And then Roxanne went on to say that Mamie Sue said they hardly remembered her enough to politely thank her for the fudge, as they walked away talking. She went on down to Belle's; and when Belle began to say that Tony was stupid because he couldn't read his Cicero, Friday, she tried to defend him by telling how he can read telegraphy even if he can't read Latin.

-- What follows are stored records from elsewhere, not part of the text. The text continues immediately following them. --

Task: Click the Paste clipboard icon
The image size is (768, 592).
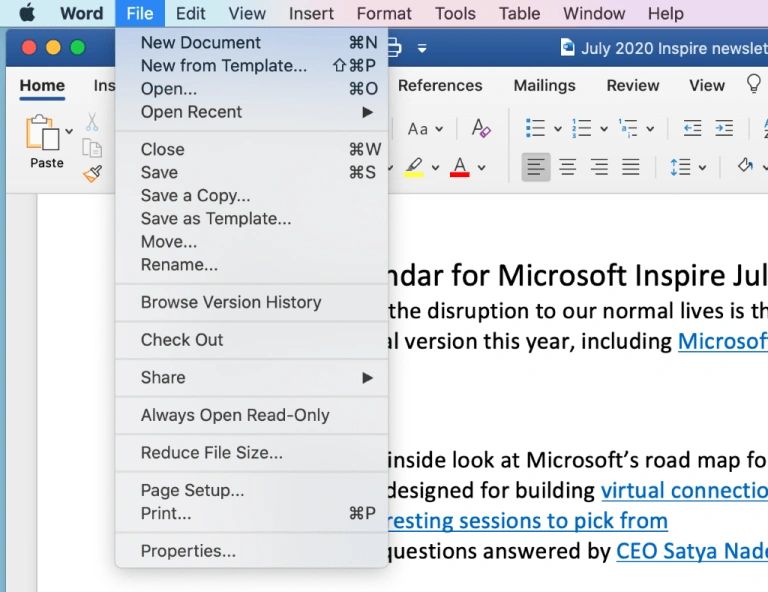Action: pos(43,135)
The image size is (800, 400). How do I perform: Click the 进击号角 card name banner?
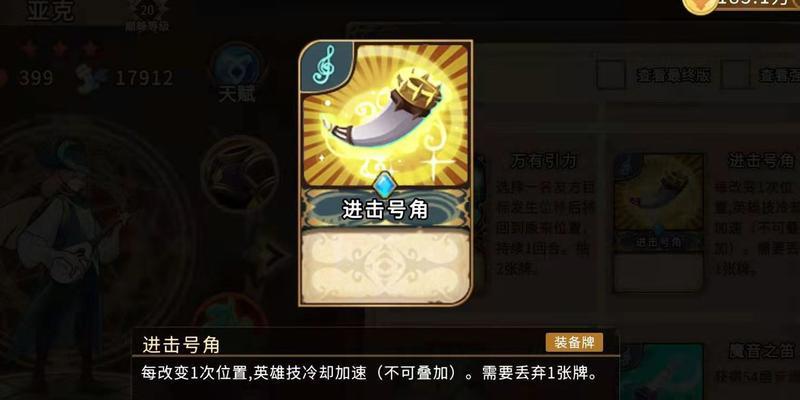click(385, 210)

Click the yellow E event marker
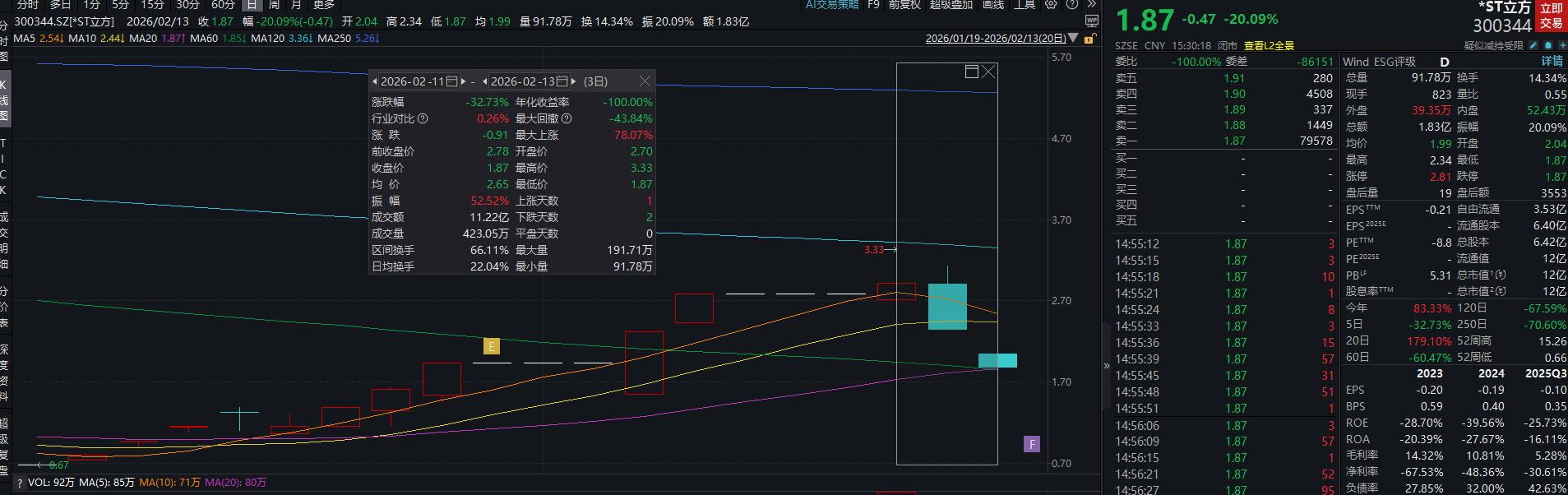click(492, 346)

Belle was mean enough to get it all from Mamie Sue without Mamie Sue suspecting that she was telling anything that would hurt me; and Belle told Helena and Helena told the ladylike Petway, who told his father, who told Judge Luttrell before night. The Judge sent for the Idol before breakfast this morning and told him that he was an idiot to let such a thing be stolen and he is beginning all kinds of prosecutions and things against Father, though my noble hearted friend won't sign them on account of his esteem for me. And, of course, the whole town knows of it and is excited. It is not astonishing that Byrdsville is wild to find out that it has reared a great inventor, only to have his first fruits stolen. I feel with Byrdsville, even if they feel against me. Some of this Roxanne told me and some of it is my own surmise that came to me as we stood behind that old lilac bush.

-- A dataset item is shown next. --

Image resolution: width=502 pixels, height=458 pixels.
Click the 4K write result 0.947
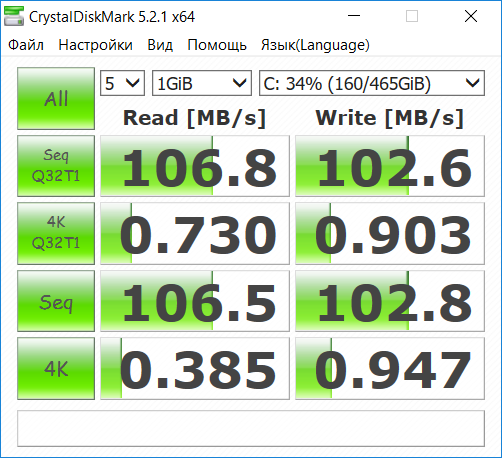click(390, 368)
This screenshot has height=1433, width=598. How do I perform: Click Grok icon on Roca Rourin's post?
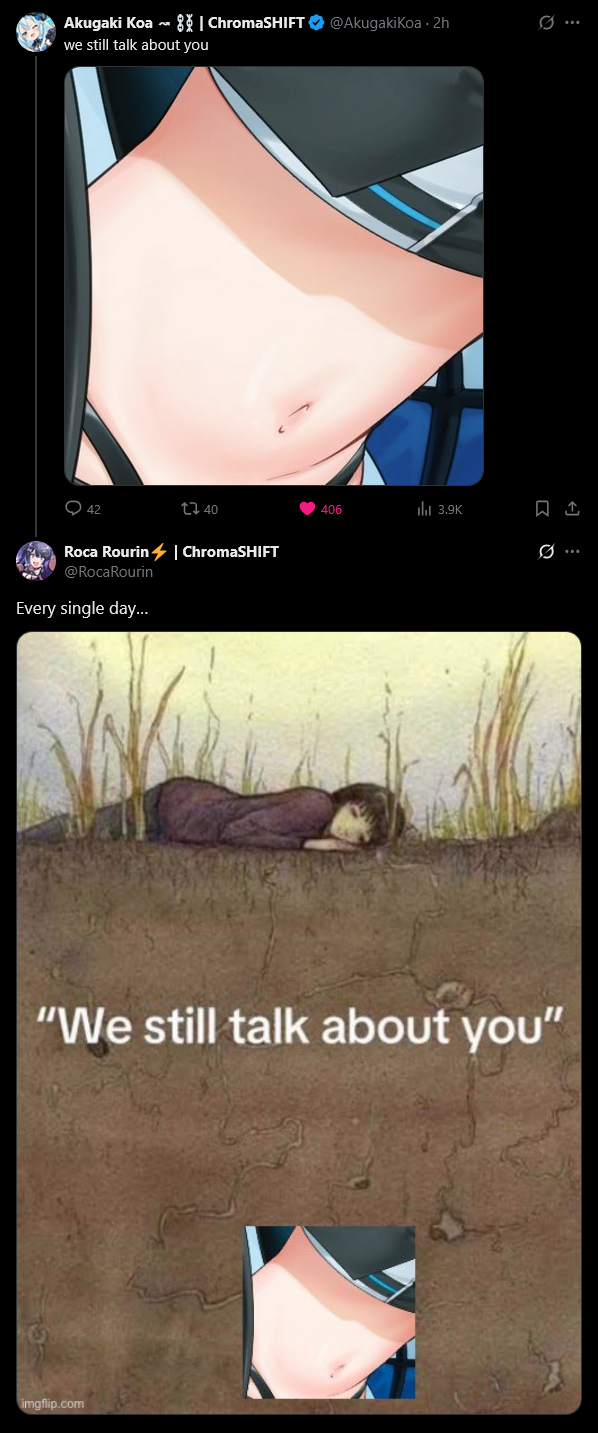tap(546, 552)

"I don't believe it, but if it is true, you won't let your father's having done my brother that way make any difference in the way you love us, Lovey and Douglass and me, will you, Phyllis? We just need you that much more to help us through with the starving and freezing for the new invention that we are going to take better care of." Through all my misery I ask myself if any girl in the whole wide world ever had a friend like Roxanne Byrd?

And as if having Roxanne hold me in both arms and love me beyond my wildest expectations was not enough, what should happen to me? The Idol came around the bush full of blooms where we stood, and did likewise. He put his long arms around Roxanne and me and hugged us both up like we were not any bigger than Lovelace Peyton.

"You two precious kiddies are not to pay any attention to disagreeable things that are not any of your business," he said in his wonderful voice that was as big and booming and comforting as any anthem sung in church where a sinner goes for help. That's what it sounded like to me.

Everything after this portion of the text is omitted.